[Stored data entries]
◆ ◆ ◆

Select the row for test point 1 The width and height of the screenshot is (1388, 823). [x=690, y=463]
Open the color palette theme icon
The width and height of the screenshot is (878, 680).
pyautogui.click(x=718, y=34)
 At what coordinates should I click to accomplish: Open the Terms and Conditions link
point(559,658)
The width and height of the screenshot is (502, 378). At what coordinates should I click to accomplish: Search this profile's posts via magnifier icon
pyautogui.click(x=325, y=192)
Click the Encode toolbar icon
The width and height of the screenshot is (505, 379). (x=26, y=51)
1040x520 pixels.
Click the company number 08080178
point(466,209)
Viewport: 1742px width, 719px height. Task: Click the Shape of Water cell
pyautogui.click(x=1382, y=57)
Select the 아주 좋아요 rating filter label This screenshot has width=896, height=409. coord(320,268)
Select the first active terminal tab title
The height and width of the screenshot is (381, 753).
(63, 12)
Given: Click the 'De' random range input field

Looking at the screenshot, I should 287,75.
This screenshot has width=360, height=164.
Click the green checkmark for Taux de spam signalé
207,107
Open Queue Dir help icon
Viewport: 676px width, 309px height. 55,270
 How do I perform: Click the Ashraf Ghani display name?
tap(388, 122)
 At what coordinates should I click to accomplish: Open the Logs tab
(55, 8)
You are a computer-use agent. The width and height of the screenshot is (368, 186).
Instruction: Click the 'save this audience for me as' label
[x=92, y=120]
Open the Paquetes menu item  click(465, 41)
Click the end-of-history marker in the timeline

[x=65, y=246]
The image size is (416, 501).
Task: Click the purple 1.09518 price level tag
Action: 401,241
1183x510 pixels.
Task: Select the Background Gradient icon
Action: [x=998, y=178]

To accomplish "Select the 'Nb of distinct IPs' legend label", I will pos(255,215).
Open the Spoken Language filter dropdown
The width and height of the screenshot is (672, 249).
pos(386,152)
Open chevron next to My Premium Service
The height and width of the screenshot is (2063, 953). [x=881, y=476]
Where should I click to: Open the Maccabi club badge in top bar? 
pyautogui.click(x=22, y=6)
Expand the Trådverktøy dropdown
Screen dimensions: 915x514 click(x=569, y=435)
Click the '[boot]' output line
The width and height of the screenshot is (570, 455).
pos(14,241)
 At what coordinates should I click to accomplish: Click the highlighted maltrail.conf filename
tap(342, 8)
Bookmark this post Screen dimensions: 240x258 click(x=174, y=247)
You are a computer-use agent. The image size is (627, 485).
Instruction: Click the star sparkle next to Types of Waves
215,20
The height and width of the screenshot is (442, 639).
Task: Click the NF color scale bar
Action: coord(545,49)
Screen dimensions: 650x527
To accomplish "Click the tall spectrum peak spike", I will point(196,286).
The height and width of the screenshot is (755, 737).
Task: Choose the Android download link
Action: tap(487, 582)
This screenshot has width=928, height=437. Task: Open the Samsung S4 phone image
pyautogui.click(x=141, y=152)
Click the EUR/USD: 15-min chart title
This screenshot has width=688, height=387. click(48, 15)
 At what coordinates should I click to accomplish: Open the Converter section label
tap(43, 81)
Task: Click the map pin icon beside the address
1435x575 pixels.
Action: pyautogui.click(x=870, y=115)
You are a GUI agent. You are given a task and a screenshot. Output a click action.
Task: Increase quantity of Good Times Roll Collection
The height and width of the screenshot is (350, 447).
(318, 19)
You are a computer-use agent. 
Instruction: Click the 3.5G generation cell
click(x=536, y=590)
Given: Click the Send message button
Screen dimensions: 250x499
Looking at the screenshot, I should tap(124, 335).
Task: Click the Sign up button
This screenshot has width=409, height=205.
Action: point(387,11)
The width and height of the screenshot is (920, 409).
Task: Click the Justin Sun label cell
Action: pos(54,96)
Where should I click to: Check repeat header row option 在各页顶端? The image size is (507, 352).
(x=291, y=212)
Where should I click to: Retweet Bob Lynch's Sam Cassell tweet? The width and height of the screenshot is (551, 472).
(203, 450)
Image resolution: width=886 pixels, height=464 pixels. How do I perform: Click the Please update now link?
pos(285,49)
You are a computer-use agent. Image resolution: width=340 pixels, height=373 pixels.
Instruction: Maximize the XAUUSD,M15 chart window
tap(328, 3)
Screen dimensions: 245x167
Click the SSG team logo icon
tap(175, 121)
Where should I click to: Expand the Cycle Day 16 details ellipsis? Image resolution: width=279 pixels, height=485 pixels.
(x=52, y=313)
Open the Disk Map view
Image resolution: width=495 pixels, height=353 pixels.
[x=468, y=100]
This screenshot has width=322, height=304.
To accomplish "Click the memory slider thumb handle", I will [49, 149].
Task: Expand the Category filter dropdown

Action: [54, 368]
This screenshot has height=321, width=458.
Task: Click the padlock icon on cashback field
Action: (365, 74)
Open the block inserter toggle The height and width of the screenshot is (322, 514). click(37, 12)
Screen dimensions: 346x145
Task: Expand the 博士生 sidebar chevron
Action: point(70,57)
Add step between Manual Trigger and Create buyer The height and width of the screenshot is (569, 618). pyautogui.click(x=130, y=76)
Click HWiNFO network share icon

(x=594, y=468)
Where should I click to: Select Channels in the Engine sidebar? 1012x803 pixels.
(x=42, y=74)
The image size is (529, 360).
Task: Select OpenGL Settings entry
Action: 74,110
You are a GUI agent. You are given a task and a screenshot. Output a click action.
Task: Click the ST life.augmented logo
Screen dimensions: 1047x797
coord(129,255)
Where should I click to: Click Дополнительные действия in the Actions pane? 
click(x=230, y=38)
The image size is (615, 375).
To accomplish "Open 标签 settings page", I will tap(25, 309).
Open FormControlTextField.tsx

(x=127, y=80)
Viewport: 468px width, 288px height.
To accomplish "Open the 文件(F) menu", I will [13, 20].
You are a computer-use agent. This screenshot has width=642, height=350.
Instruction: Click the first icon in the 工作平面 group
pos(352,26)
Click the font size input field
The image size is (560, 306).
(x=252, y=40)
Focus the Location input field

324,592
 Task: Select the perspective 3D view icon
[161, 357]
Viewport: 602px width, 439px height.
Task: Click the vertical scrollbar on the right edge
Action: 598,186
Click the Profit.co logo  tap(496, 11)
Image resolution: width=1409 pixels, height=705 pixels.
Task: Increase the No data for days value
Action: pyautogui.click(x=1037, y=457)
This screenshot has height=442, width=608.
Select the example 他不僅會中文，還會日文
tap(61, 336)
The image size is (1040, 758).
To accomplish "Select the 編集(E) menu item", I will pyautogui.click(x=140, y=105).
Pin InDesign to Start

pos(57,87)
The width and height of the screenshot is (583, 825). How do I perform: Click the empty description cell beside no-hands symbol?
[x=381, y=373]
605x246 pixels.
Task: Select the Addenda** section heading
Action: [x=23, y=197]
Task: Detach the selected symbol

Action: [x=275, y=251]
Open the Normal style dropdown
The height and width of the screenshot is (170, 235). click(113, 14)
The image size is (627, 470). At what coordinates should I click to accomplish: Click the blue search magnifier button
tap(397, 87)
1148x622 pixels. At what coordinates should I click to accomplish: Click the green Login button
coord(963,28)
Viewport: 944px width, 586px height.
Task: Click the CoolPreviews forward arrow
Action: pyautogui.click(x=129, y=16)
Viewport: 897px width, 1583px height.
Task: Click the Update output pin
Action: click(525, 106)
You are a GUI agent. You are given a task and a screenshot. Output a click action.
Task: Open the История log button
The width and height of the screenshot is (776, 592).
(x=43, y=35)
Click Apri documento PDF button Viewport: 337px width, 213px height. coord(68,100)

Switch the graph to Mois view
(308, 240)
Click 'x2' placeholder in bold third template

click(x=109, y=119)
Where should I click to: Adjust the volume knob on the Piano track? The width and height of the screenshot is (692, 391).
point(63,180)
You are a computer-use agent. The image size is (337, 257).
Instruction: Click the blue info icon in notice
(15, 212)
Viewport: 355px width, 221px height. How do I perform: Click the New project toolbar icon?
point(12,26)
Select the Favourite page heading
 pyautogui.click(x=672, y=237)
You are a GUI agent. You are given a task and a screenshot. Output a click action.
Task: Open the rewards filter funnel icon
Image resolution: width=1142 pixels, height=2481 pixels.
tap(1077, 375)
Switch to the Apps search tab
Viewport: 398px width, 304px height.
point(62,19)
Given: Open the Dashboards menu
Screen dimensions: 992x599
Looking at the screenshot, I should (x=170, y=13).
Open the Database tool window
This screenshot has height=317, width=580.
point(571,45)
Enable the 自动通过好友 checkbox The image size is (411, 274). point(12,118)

◆ ◆ ◆

Your instructions
Where a line in the data contains the string "computer", add it to your count, and give only the final number.

Solution below
6